Per fruire dell’astensione obbligatoria, il padre lavoratore deve presentare la specifica domanda al datore di lavoro (in caso di dipendenza privata anche all’Inps) corredata: in caso di grave malattia della madre, dal certificato rilasciato da un medico appartenente ad una ASL attestante lo stato d’infermità e la conseguente impossibilità per la stessa di accudire il bambino; in caso di decesso della madre, dal certificato di morte; in caso di affidamento al solo padre, dalla copia del provvedimento dell’Autorità giudiziaria che ha disposto l’affidamento; in caso di abbandono, dalla dichiarazione sostitutiva di atto notorio.
In caso di adozione, di affidamento preadottivo o temporaneo la normativa offre ampia tutela ai genitori adottivi. Anche la lavoratrice che adotta un bambino oppure ottiene l’affidamento preadottivo o temporaneo, ha diritto all’astensione dal lavoro. Per la Finanziaria 2008 il congedo di maternità in caso di adozione di minore spetta ora per un periodo massimo di cinque mesi in caso di adozione nazionale durante i primi cinque mesi successivi all’effettivo ingresso del minore nella famiglia della lavoratrice, mentre in caso di adozione internazionale, il congedo può essere fruito anche prima dell’ingresso del minore in Italia, durante il periodo di permanenza all’estero richiesto per l’incontro con il minore e gli adempimenti relativi alla procedura adottiva.
Nel caso di affidamento di minore, è previsto che il congedo possa essere fruito entro cinque mesi dall’affidamento, ma per un periodo massimo di tre mesi.
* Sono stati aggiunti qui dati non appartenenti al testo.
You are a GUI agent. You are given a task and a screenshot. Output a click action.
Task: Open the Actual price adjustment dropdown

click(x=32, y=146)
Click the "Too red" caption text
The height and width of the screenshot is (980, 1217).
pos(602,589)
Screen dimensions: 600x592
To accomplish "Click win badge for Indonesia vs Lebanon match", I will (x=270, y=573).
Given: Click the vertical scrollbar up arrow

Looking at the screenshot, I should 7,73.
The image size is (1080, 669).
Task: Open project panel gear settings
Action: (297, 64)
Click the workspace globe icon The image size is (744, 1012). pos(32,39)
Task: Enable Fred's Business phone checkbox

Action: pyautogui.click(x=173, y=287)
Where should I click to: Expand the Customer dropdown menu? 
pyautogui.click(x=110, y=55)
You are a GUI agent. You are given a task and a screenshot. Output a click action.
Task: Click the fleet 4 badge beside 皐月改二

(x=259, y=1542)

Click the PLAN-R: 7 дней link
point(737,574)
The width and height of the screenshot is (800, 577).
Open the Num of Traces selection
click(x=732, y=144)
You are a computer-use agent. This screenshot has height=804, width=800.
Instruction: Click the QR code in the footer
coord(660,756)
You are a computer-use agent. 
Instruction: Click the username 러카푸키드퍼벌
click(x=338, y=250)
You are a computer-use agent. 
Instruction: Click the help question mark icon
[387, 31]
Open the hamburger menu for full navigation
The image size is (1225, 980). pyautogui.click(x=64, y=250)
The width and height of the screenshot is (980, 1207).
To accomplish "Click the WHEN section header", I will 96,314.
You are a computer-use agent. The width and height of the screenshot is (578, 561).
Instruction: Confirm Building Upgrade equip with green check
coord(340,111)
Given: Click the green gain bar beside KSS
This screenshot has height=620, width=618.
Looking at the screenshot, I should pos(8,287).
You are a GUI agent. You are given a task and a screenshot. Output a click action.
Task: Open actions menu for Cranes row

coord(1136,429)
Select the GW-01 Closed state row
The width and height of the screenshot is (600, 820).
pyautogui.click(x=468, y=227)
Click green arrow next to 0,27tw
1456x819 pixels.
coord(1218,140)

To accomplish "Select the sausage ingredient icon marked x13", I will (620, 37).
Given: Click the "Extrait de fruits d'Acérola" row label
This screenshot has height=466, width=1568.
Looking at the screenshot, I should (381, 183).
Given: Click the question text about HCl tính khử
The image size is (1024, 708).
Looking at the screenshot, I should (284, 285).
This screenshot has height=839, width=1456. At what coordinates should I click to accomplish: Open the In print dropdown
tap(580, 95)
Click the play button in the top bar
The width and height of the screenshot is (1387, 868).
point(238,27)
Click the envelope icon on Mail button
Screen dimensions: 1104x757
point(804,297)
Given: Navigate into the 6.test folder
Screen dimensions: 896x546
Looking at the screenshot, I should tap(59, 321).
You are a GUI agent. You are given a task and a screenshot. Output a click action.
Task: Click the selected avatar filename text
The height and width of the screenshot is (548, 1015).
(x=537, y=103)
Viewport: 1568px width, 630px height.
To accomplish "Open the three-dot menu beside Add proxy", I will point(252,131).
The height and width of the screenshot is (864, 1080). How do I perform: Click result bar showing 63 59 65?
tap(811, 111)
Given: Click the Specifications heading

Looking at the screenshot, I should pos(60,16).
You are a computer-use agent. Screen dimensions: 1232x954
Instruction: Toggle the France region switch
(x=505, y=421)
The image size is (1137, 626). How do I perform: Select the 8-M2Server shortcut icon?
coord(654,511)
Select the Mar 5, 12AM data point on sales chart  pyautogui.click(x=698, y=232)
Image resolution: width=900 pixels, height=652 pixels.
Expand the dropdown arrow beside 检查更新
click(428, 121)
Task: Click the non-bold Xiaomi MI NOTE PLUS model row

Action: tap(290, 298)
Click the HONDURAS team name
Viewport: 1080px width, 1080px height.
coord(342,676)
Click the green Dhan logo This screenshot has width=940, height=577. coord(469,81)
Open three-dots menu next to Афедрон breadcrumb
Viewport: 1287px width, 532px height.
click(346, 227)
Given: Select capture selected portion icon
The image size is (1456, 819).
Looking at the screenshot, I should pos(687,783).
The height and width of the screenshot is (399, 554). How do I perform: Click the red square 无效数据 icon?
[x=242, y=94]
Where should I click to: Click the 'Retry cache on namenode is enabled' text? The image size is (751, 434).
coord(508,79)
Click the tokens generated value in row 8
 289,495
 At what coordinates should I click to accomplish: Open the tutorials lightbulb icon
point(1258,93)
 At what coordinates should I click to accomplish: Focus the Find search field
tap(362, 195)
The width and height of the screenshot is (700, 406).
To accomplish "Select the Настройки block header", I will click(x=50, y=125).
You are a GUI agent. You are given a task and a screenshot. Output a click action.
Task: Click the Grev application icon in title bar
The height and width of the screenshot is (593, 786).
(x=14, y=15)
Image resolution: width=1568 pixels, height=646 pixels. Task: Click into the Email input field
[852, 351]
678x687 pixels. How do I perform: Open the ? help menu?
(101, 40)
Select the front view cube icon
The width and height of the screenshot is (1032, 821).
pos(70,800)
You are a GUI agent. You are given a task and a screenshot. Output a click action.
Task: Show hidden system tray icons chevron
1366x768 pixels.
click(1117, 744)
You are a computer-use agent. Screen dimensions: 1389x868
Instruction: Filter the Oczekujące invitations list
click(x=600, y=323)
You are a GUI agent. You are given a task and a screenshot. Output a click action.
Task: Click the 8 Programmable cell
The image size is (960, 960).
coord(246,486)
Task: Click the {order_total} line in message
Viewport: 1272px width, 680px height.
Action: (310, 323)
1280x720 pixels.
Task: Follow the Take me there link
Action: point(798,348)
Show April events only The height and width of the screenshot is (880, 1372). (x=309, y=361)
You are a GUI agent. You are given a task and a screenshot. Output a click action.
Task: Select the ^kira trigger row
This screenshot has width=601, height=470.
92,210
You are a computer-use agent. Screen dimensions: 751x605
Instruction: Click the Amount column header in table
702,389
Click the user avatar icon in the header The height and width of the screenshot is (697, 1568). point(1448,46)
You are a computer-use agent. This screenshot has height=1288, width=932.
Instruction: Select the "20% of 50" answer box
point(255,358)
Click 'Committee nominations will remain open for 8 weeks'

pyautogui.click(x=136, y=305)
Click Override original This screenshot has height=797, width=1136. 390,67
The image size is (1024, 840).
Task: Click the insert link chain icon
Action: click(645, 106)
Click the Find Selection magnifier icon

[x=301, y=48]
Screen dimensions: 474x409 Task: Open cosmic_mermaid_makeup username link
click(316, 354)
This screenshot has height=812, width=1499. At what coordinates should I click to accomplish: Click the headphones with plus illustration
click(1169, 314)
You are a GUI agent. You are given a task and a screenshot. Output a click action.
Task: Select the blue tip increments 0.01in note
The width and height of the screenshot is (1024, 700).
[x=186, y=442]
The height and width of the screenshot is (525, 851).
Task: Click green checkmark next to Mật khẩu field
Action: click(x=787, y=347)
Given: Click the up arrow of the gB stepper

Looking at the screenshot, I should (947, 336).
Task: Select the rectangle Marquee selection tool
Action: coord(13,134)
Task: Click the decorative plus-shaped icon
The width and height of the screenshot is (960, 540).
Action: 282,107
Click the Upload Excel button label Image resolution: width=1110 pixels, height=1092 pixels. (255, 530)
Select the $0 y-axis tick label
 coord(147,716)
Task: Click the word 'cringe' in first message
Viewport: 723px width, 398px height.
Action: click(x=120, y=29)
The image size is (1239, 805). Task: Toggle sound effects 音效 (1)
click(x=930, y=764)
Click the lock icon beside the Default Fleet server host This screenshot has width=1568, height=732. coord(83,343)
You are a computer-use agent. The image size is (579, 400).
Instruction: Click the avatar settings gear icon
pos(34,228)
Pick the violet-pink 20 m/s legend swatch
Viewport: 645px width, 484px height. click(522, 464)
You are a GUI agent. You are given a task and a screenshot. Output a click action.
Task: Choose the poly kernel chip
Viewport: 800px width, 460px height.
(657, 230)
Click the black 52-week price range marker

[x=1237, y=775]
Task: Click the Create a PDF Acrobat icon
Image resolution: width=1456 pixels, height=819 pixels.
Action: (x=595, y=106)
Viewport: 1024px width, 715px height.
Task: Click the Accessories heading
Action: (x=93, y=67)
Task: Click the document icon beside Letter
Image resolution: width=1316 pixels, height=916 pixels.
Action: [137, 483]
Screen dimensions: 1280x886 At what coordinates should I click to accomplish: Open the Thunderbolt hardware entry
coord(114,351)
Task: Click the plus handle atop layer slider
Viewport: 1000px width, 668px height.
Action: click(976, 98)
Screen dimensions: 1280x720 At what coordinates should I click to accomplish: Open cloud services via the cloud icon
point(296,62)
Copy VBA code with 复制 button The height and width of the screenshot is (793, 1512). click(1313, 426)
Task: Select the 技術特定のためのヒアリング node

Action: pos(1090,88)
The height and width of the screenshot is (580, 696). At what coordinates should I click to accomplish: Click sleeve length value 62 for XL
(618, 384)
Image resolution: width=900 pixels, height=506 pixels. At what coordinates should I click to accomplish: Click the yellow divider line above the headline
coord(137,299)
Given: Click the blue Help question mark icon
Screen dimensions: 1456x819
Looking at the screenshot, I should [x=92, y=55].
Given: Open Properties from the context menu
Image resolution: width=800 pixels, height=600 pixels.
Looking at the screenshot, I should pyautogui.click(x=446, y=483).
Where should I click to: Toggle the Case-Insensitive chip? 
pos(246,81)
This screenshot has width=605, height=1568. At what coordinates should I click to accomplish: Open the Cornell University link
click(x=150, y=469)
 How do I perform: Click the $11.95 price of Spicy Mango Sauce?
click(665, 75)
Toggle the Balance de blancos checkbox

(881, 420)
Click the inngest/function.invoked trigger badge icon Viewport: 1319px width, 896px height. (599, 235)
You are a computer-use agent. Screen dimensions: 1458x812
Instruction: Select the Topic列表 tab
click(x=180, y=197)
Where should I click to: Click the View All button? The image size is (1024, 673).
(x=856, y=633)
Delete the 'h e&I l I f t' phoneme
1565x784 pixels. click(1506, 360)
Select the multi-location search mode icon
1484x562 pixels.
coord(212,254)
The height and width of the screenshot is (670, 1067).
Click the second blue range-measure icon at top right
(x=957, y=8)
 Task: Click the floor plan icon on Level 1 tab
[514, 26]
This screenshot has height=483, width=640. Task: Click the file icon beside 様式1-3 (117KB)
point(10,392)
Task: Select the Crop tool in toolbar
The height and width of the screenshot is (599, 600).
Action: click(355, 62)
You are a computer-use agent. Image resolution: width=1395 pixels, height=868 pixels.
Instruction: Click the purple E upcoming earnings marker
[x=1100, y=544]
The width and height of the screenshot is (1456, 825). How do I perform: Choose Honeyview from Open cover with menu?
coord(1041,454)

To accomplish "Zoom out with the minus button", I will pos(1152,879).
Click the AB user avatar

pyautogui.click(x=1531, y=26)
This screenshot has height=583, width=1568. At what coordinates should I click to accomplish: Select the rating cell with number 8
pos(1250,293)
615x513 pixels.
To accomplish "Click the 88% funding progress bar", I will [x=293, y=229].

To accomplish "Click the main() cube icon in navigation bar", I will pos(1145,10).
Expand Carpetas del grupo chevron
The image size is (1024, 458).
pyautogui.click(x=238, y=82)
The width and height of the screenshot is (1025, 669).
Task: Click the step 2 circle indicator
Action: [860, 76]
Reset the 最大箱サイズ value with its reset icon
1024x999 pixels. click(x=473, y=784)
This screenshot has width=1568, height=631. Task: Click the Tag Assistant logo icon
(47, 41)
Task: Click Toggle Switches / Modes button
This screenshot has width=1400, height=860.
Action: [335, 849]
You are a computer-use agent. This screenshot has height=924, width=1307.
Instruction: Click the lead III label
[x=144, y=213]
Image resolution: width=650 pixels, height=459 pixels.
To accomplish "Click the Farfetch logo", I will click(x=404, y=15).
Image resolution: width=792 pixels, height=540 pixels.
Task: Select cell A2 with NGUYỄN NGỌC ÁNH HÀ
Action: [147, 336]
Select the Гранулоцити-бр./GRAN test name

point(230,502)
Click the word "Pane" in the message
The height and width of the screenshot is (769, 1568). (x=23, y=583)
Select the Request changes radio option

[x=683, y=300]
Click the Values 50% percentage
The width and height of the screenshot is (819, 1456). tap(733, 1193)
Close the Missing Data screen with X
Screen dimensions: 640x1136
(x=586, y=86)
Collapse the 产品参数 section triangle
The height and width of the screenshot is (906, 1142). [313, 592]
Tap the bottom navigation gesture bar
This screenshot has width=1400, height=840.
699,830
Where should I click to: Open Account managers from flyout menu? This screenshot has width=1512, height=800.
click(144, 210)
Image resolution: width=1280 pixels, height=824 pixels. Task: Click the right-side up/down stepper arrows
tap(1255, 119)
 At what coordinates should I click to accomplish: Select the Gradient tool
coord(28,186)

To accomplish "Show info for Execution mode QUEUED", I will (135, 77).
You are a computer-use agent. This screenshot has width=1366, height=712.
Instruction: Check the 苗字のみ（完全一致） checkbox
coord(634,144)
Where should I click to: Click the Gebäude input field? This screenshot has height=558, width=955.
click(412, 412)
Il diritto al congedo può essere esercitato dal padre adottivo, quando la madre non può o non vuole astenersi dal lavoro nei primi tre mesi successivi all’effettivo ingresso del bambino in famiglia.
Ricordiamo che per i benefici di cui sopra l’interessato deve presentare al proprio datore di lavoro (in caso di dipendenza privata anche all’Inps) la domanda corredata dal certificato di nascita del bambino, la copia del provvedimento dell’Autorità giudiziaria che ha disposto l’adozione o l’affidamento, idonea documentazione attestante l’ingresso del bambino in famiglia (dichiarazione dell’Istituto pubblico o privato da cui proviene il bambino o dichiarazione sostitutiva dell’atto di notorietà ai sensi dell’art. 4 della Legge n. 15/1968) e in caso di adozioni e affidamenti preadottivi internazionali certificazione da parte dell’ente autorizzato che ha ricevuto l’incarico di curare la procedura di adozione; se è il padre a voler usufruire del congedo oltre ai documenti di cui sopra anche la dichiarazione della madre adottiva o affidataria che rinuncia ad esercitare il diritto per il periodo richiesto e l’atto notorio dal quale risulti l’avvenuta rinuncia della madre con l’indicazione del relativo periodo.